The four friends are determined to slay the golly green giant, each blasting him with powers derived from their musical talents. Even Renee’s supersonic scream has no effect. And the group’s little frog friend just ends up getting splattered.
So what can slay their emerald enemy? Why, the buddhafinger, of course. The figure from the album cover smiles benevolently, granting them powers. And with one touch, the green guy becomes mushy peas.
It’s really good to see an animated video that’s got it right. Animation is time-consuming and takes a lot of thought and planning to get right. Other animated music videos haven’t been so successful. Having said that, I can’t help feel that the song would have been better served by a live-action video, but the crazy world of “Better Days” works well enough.

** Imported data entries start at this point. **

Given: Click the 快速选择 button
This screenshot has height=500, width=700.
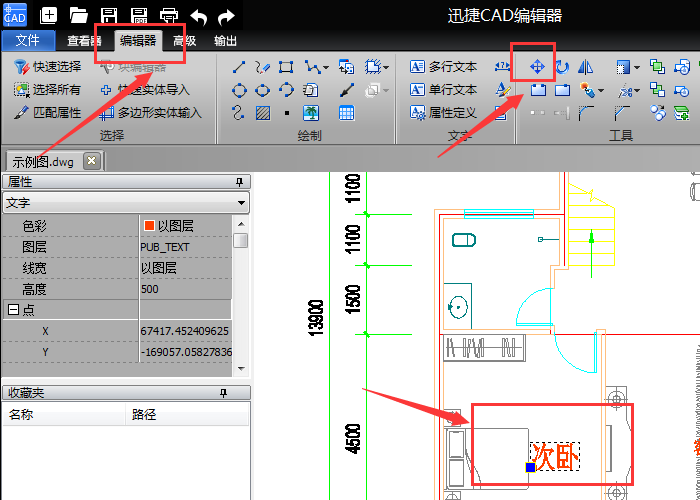Looking at the screenshot, I should (x=48, y=67).
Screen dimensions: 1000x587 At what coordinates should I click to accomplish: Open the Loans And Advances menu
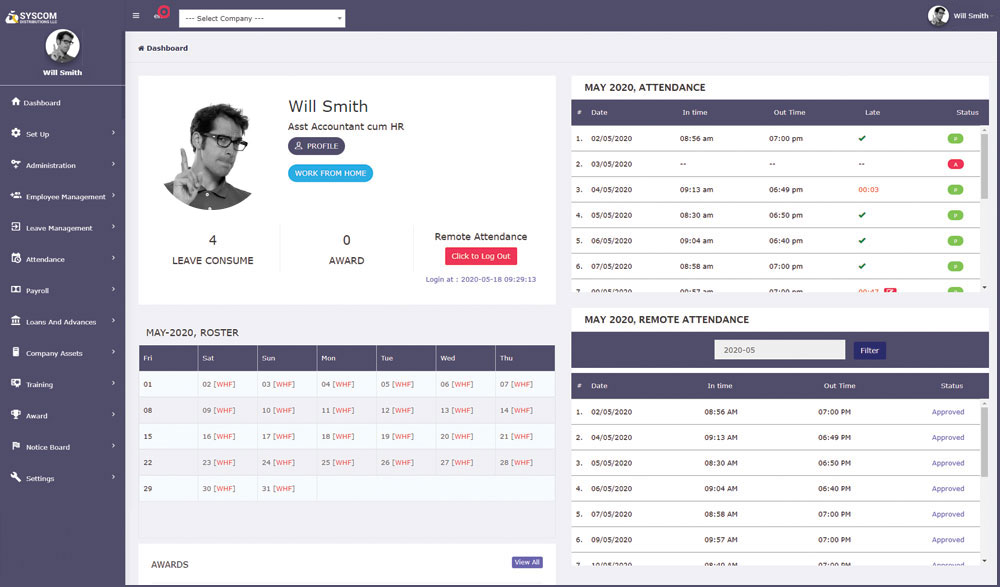60,322
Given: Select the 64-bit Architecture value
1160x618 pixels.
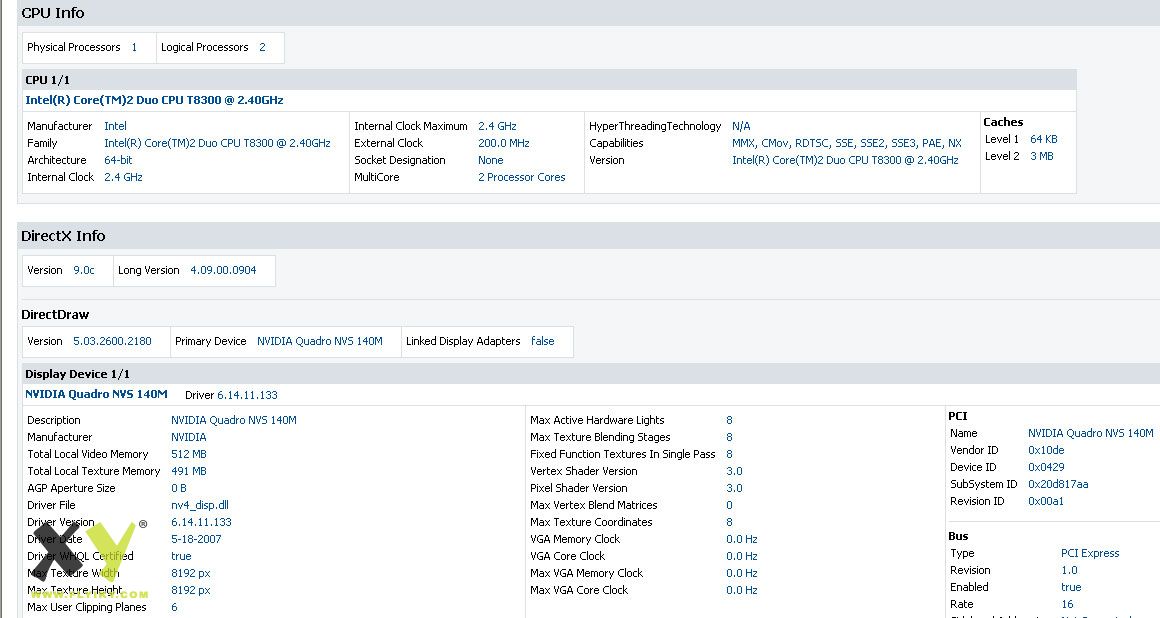Looking at the screenshot, I should coord(118,160).
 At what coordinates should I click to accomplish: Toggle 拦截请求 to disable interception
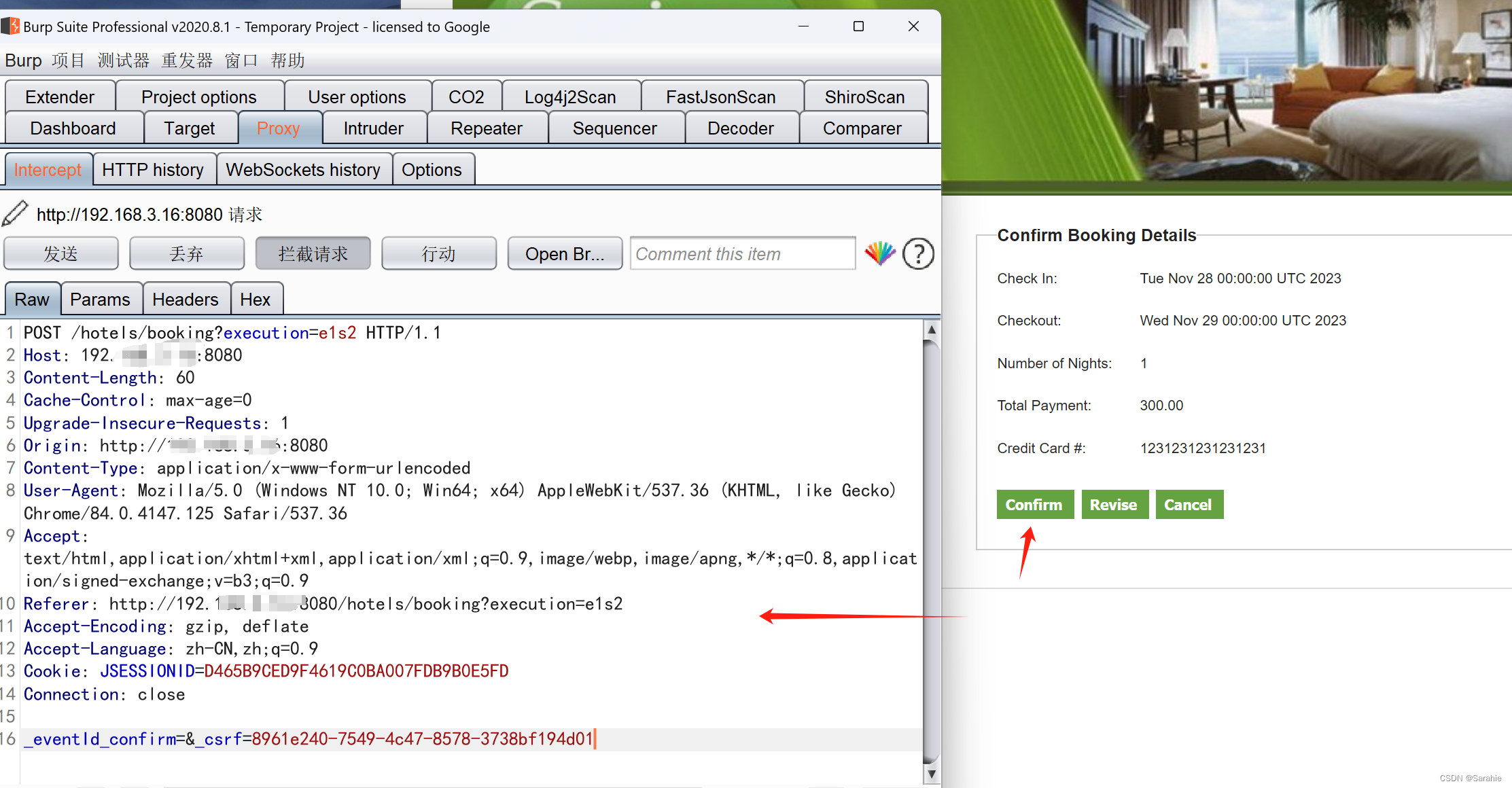click(313, 253)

Tadpole’s sixth NZ On Air funded video is a short rant against the scourge of “manufactured” bands. It seems a bit like barking up the wrong tree. New Zealand never had all that many manufactured groups, and the ones that were around didn’t exactly enjoy long, successful careers. TrueBliss – who also had a single called “Number One” – were over and done within a year of forming. It seems a little like punching down – here’s this successful rock band dissing struggling manufactured pop groups.
And indeed the “Number 1” video captures Tadpole at the top of their game. They’re performing on the main stage at the Big Day Out. Like Shihad’s “Bitter” video, the video uses editing tricks to disguise the fact that it was shot at a music festival and not their headline stadium gig. The stage is never shown in a wide shot and shots and the footage has been given a washed-out filter, all helping to masking the Big Day Out branding and town down the festival colour.

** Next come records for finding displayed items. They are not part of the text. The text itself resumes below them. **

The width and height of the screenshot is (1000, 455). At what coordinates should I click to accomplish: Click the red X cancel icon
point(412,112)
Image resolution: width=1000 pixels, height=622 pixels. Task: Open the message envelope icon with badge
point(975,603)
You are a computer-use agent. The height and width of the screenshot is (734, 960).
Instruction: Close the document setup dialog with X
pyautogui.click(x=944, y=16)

Lead singer Renee is wearing the most remarkable outfit. It’s a halterneck top with tight trousers that erupt in massive flares. It’s the sort of thing that would have last been seen on “Ready To Roll” in the 1970s, but the 2000s were the decade of bling and Renee wears those crazy bellbottoms with attitude.
It makes me realise that the early 2000s have refreshingly seen videos get a bit more showbiz. The keeping-it-real days of grunge are fading fast and bands aren’t afraid to give ’em the old razzle-dazzle. Of course, being New Zealand it’s toned down, still trying to keep it real.

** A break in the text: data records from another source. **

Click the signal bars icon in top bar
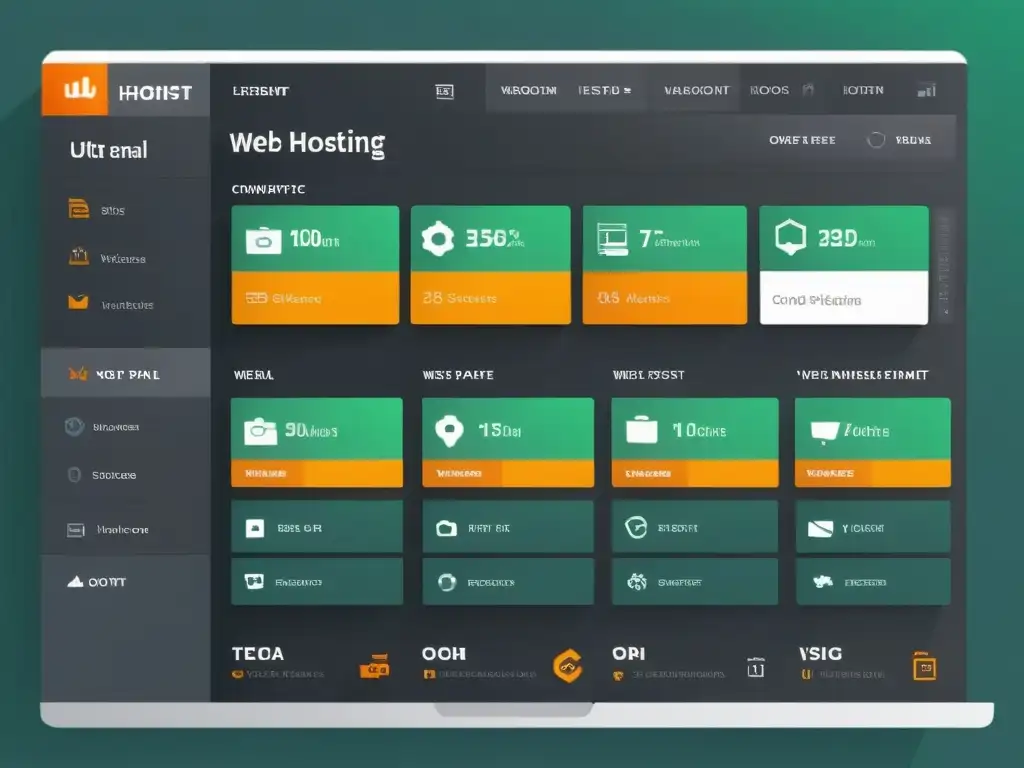This screenshot has width=1024, height=768. (926, 90)
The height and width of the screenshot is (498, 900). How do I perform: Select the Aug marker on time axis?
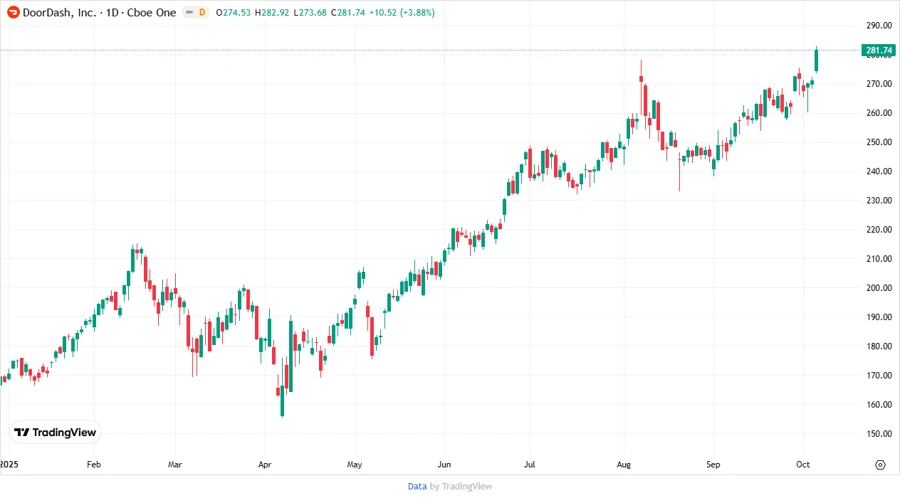[624, 465]
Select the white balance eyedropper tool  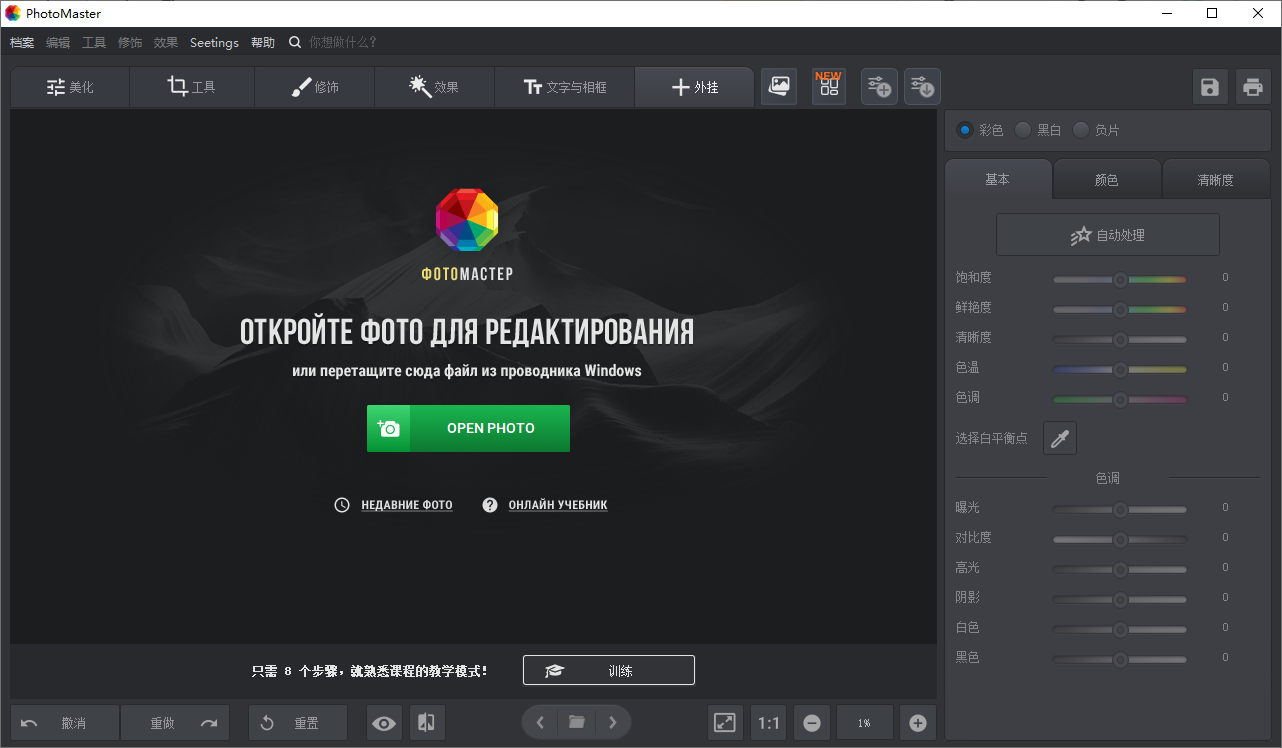[x=1059, y=438]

It’s a nice day in the suburbs and a young man prepares to go for a jog. He cues up some tunes on his Sony CD Walkman, straightens up his Dickies hoodie and starts the stopwatch on his Casio G-Shock. That’s three brands in 25 seconds. I don’t think I’ve seen this much product placement in a New Zealand music video before.
But anyway, the dude starts off running (in slow motion) and – whoa! – he’s on fire. As he jogs, fiery flames dance on his back. Down at the Westmere shops, bystanders gaze at this remarkable sight, and indeed he is rather the centre of attention wherever he goes.
“No Man” seems like a quiet moment in the massive run of videos from Tadpole’s hugely successful “Buddhafinger” album. The song is serious and dramatic and the video reflects this with its subdued colour palette and slow movement.
The camera freezes on some of the bystanders (young men and – oddly enough – one old lady), digitally zooming into their faces. The footage pixelates a little (and I keep expecting a crime drama “video expert” to shout “Enhance! Enhance!”).
The flaming jogger continues his exercise as Tadpole sing their cautionary tale of getting your priorities straight. At the video’s end, we revisit the zoomed-in shots of the bystanders, zooming out to reveal – gasp! – they’re also on fire! Let’s hope these folks are also rewarded with a G-Shock and a Discman for their troubles.
Best bit: The sign advertising fresh boiled beef, on sale at the Westmere butcher.